Le géant de l'énergie Royal Dutch Shell a évoqué, entre autres choses, les problèmes connus par les oléoducs pour abandonner son projet Carmon Creek dans le nord-ouest de l'Alberta. Il a inscrit à ses comptes une charge de 2 milliards $ liée à cet abandon.

Alors que le secteur pétrolier commence à évaluer les répercussions de l'arrivée des libéraux au pouvoir à Ottawa, le changement au niveau provincial en Alberta a été stupéfiant depuis mai, lorsque le Nouveau Parti démocratique a délogé les conservateurs du pouvoir, qu'ils occupaient depuis plus de 40 ans.

L'Alberta a introduit le mois dernier une nouvelle stratégie sur les changements climatiques. Un regroupement étonnant de patrons des sables pétrolifères et d'environnementalistes se sont joints à la première ministre Rachel Notley lorsqu'elle a annoncé un plan pour limiter les émissions de gaz à effet de serre des sables bitumineux

à 100 mégatonnes _ elles sont aujourd'hui de 70 mégatonnes.

Le plan prévoit en outre l'imposition d'une taxe de 30 $ par tonne de carbone d'ici 2018. Un comité qui étudie le système de redevances de la province devrait dévoiler ses conclusions dans la nouvelle année.

Mais l'incertitude ne disparaît pas hors des frontières de l'Alberta. De fait, l'économiste spécialisé en énergie Peter Tertzakian _ qui fait partie du comité sur le système de redevances de l'Alberta _ estime que les fondations d'un système énergétique de 150 ans sont secouées dans un contexte de production pétrolière mondiale qui ne fléchit pratiquement pas et d'efforts concertés à travers la planète pour limiter les émissions de GES.

"Le plus grand risque est de nier qu'un changement a lieu", a affirmé M. Tertzakian à un auditoire de chefs d'entreprises lors d'une conférence à Lake Louise, en Alberta, le mois dernier. "Si vous croyez que les affaires vont revenir à la normale, vous faites du déni."

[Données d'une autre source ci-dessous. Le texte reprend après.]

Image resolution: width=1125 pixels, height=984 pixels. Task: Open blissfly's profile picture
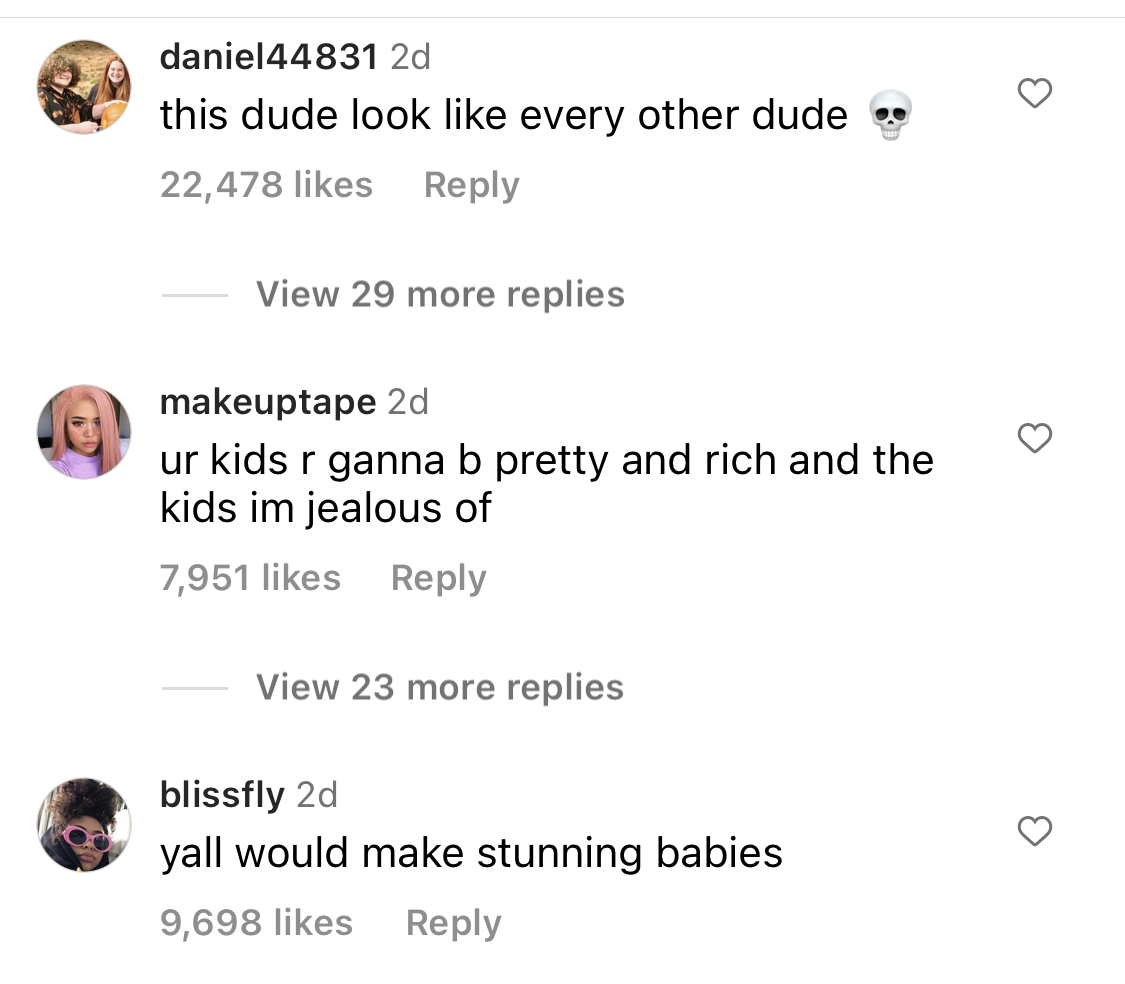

À la fin de 2014, lorsque les prix du pétrole entamaient leur longue descente, le président de Canadian Natural Resources (TSX:CNQ), Murray Edwards, a fait sourciller certains observateurs en prédisant que le brut reculerait aux environs de 30 $ US ou 40 $ US le baril cette année. À l'époque, il s'échangeait au-dessus de 70 $ US.

Les prédictions de M. Edwards se sont avérées _ sauf que le prix a traîné à ce niveau plus longtemps qu'il ne l'avait cru.

Un an plus tard, le financier milliardaire du secteur pétrolier affirme que l'industrie est en train de s'ajuster à "la nouvelle normale".

"De grands vents nous soufflent au visage en ce moment, plusieurs difficultés se trouvent devant nous, alors cela va vraiment nous forcer à repenser la façon dont nous tenons nos affaires si nous voulons rester une industrie viable en Alberta et au Canada", a-t-il dit.